PARTS OF THE EXERCISE
**A)** According to the passage on cell theory, what made it possible for scientists after van Leeuwenhoek to see some components inside cells? Answer in one to three sentences.
**B)** From the passage on cell theory, extract the stretch from "The microscopes we" through "the cell theory.".

EXTRACTED TEXT
BEGIN
Cell theory states that living things are composed of one or more cells, that the cell is the basic unit of life, and that cells arise from existing cells.
Identify the components of cell theory
- The cell theory describes the basic properties of all cells.
- The three scientists that contributed to the development of cell theory are Matthias Schleiden, Theodor Schwann, and Rudolf Virchow.
- A component of the cell theory is that all living things are composed of one or more cells.
- A component of the cell theory is that the cell is the basic unit of life.
- A component of the cell theory is that all new cells arise from existing cells.
- cell theory: The scientific theory that all living organisms are made of cells as the smallest functional unit.
The microscopes we use today are far more complex than those used in the 1600s by Antony van Leeuwenhoek, a Dutch shopkeeper who had great skill in crafting lenses. Despite the limitations of his now-ancient lenses, van Leeuwenhoek observed the movements of protista (a type of single-celled organism) and sperm, which he collectively termed “animalcules. ”
In a 1665 publication called Micrographia, experimental scientist Robert Hooke coined the term “cell” for the box-like structures he observed when viewing cork tissue through a lens. In the 1670s, van Leeuwenhoek discovered bacteria and protozoa. Later advances in lenses, microscope construction, and staining techniques enabled other scientists to see some components inside cells.
Structure of an Animal Cell: The cell is the basic unit of life and the study of the cell led to the development of the cell theory.
END
INFORMATION SHOWN
BEGIN
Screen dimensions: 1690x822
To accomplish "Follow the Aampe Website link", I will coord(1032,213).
END
BEGIN
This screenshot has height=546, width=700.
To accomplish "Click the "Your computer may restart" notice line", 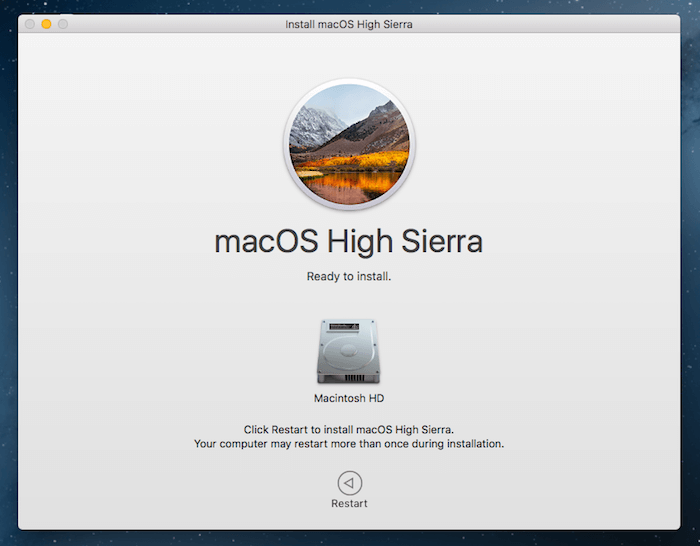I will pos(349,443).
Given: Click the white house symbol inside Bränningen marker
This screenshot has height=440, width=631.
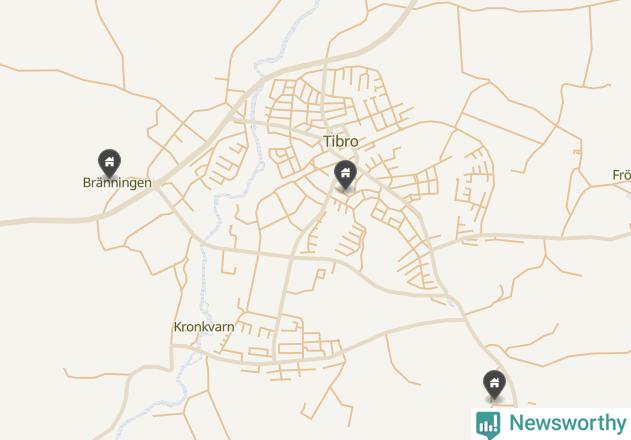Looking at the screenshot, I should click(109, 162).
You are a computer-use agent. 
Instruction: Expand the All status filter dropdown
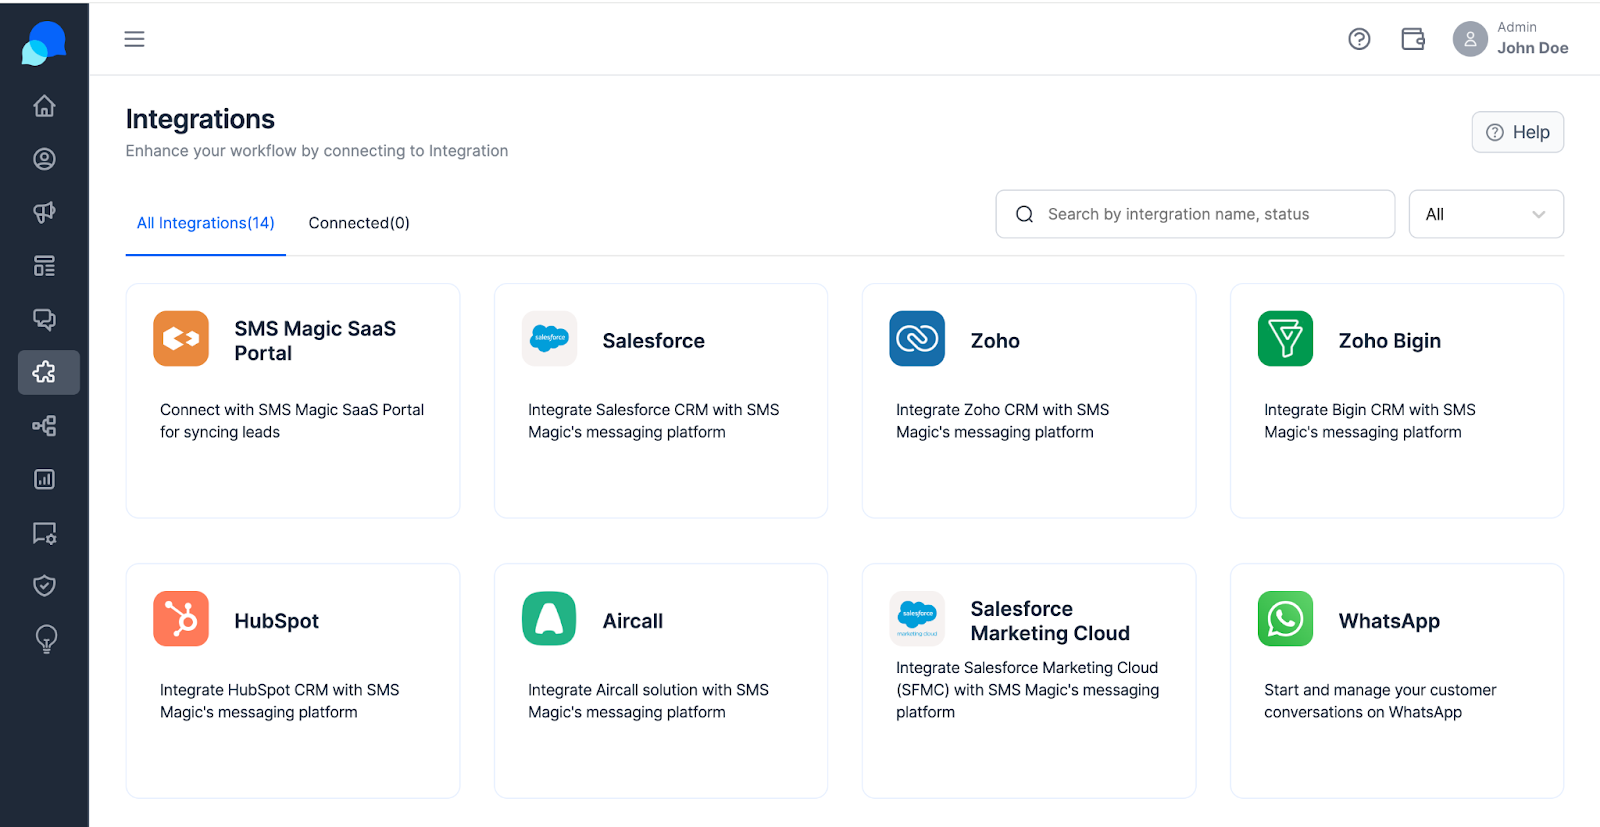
END
SOLUTIONS PER TASK
**A)** Later advances in lenses, microscope construction, and staining techniques made it possible for other scientists to see some components inside cells.

**B)**
The microscopes we use today are far more complex than those used in the 1600s by Antony van Leeuwenhoek, a Dutch shopkeeper who had great skill in crafting lenses. Despite the limitations of his now-ancient lenses, van Leeuwenhoek observed the movements of protista (a type of single-celled organism) and sperm, which he collectively termed “animalcules. ”
In a 1665 publication called Micrographia, experimental scientist Robert Hooke coined the term “cell” for the box-like structures he observed when viewing cork tissue through a lens. In the 1670s, van Leeuwenhoek discovered bacteria and protozoa. Later advances in lenses, microscope construction, and staining techniques enabled other scientists to see some components inside cells.
Structure of an Animal Cell: The cell is the basic unit of life and the study of the cell led to the development of the cell theory.